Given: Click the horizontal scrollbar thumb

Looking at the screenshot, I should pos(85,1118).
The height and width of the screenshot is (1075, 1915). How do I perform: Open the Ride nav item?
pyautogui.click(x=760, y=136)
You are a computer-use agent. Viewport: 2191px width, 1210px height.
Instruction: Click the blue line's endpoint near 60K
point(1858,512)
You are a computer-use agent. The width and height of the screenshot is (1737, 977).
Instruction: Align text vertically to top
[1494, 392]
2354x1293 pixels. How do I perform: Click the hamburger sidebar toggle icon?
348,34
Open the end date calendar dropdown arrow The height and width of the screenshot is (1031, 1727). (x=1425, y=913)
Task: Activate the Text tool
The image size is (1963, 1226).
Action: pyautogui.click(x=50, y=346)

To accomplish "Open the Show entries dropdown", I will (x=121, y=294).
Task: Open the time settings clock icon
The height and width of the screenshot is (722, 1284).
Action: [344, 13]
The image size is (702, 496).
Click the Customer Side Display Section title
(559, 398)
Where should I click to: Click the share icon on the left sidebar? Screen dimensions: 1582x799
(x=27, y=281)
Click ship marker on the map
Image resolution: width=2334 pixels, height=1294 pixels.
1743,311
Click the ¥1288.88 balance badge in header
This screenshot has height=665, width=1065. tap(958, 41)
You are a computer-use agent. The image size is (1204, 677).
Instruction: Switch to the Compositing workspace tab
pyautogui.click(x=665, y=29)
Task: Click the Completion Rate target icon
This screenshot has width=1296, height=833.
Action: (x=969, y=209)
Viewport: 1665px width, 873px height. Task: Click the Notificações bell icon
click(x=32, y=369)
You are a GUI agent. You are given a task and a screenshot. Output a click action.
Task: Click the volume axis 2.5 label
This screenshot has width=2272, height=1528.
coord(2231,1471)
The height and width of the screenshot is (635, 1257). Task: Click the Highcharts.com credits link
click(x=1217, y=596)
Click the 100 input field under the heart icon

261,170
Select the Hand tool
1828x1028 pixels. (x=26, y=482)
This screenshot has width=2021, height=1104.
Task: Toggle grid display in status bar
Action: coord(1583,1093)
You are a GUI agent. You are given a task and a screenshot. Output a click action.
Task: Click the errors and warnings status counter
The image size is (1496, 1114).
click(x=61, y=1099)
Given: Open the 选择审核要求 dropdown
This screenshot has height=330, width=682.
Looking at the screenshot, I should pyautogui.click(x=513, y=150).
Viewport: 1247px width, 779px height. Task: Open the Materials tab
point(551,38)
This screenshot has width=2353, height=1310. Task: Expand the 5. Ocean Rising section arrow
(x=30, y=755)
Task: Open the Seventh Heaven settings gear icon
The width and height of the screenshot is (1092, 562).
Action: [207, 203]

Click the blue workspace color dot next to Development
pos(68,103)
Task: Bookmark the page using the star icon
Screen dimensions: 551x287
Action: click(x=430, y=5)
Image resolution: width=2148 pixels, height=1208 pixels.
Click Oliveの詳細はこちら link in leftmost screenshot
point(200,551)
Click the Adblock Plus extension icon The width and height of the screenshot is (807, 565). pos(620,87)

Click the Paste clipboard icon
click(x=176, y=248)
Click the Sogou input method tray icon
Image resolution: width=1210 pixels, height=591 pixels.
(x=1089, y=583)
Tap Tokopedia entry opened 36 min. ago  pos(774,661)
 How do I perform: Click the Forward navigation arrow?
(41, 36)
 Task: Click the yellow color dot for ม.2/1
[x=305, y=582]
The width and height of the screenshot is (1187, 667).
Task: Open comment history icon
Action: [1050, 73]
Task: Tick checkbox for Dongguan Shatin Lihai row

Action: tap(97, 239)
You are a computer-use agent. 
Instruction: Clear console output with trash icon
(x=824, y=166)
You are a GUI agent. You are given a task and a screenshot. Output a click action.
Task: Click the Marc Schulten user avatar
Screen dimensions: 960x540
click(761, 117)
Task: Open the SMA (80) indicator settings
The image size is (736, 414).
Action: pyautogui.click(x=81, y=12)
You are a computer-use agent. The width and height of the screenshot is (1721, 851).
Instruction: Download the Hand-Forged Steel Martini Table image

------------------------

The records above are to be transcribed exactly and completely.

--- Answer to the problem ---
Given: Click the horizontal scrollbar thumb

Looking at the screenshot, I should pos(85,1118).
The height and width of the screenshot is (1075, 1915). How do I perform: Open the Ride nav item?
pyautogui.click(x=760, y=136)
You are a computer-use agent. Viewport: 2191px width, 1210px height.
Instruction: Click the blue line's endpoint near 60K
point(1858,512)
You are a computer-use agent. The width and height of the screenshot is (1737, 977).
Instruction: Align text vertically to top
[1494, 392]
2354x1293 pixels. How do I perform: Click the hamburger sidebar toggle icon?
348,34
Open the end date calendar dropdown arrow The height and width of the screenshot is (1031, 1727). (x=1425, y=913)
Task: Activate the Text tool
The image size is (1963, 1226).
Action: pyautogui.click(x=50, y=346)

To accomplish "Open the Show entries dropdown", I will (x=121, y=294).
Task: Open the time settings clock icon
The height and width of the screenshot is (722, 1284).
Action: [344, 13]
The image size is (702, 496).
Click the Customer Side Display Section title
(559, 398)
Where should I click to: Click the share icon on the left sidebar? Screen dimensions: 1582x799
(x=27, y=281)
Click ship marker on the map
Image resolution: width=2334 pixels, height=1294 pixels.
1743,311
Click the ¥1288.88 balance badge in header
This screenshot has height=665, width=1065. tap(958, 41)
You are a computer-use agent. The image size is (1204, 677).
Instruction: Switch to the Compositing workspace tab
pyautogui.click(x=665, y=29)
Task: Click the Completion Rate target icon
This screenshot has width=1296, height=833.
Action: (x=969, y=209)
Viewport: 1665px width, 873px height. Task: Click the Notificações bell icon
click(x=32, y=369)
You are a GUI agent. You are given a task and a screenshot. Output a click action.
Task: Click the volume axis 2.5 label
This screenshot has width=2272, height=1528.
coord(2231,1471)
The height and width of the screenshot is (635, 1257). Task: Click the Highcharts.com credits link
click(x=1217, y=596)
Click the 100 input field under the heart icon

261,170
Select the Hand tool
1828x1028 pixels. (x=26, y=482)
This screenshot has width=2021, height=1104.
Task: Toggle grid display in status bar
Action: coord(1583,1093)
You are a GUI agent. You are given a task and a screenshot. Output a click action.
Task: Click the errors and warnings status counter
The image size is (1496, 1114).
click(x=61, y=1099)
Given: Open the 选择审核要求 dropdown
This screenshot has height=330, width=682.
Looking at the screenshot, I should pyautogui.click(x=513, y=150).
Viewport: 1247px width, 779px height. Task: Open the Materials tab
point(551,38)
This screenshot has width=2353, height=1310. Task: Expand the 5. Ocean Rising section arrow
(x=30, y=755)
Task: Open the Seventh Heaven settings gear icon
The width and height of the screenshot is (1092, 562).
Action: [207, 203]

Click the blue workspace color dot next to Development
pos(68,103)
Task: Bookmark the page using the star icon
Screen dimensions: 551x287
Action: click(x=430, y=5)
Image resolution: width=2148 pixels, height=1208 pixels.
Click Oliveの詳細はこちら link in leftmost screenshot
point(200,551)
Click the Adblock Plus extension icon The width and height of the screenshot is (807, 565). pos(620,87)

Click the Paste clipboard icon
click(x=176, y=248)
Click the Sogou input method tray icon
Image resolution: width=1210 pixels, height=591 pixels.
(x=1089, y=583)
Tap Tokopedia entry opened 36 min. ago  pos(774,661)
 How do I perform: Click the Forward navigation arrow?
(41, 36)
 Task: Click the yellow color dot for ม.2/1
[x=305, y=582]
The width and height of the screenshot is (1187, 667).
Task: Open comment history icon
Action: [1050, 73]
Task: Tick checkbox for Dongguan Shatin Lihai row

Action: tap(97, 239)
You are a computer-use agent. 
Instruction: Clear console output with trash icon
(x=824, y=166)
You are a GUI agent. You are given a task and a screenshot. Output a click action.
Task: Click the Marc Schulten user avatar
Screen dimensions: 960x540
click(761, 117)
Task: Open the SMA (80) indicator settings
The image size is (736, 414).
Action: pyautogui.click(x=81, y=12)
You are a computer-use agent. The width and height of the screenshot is (1721, 851).
Instruction: Download the Hand-Forged Steel Martini Table image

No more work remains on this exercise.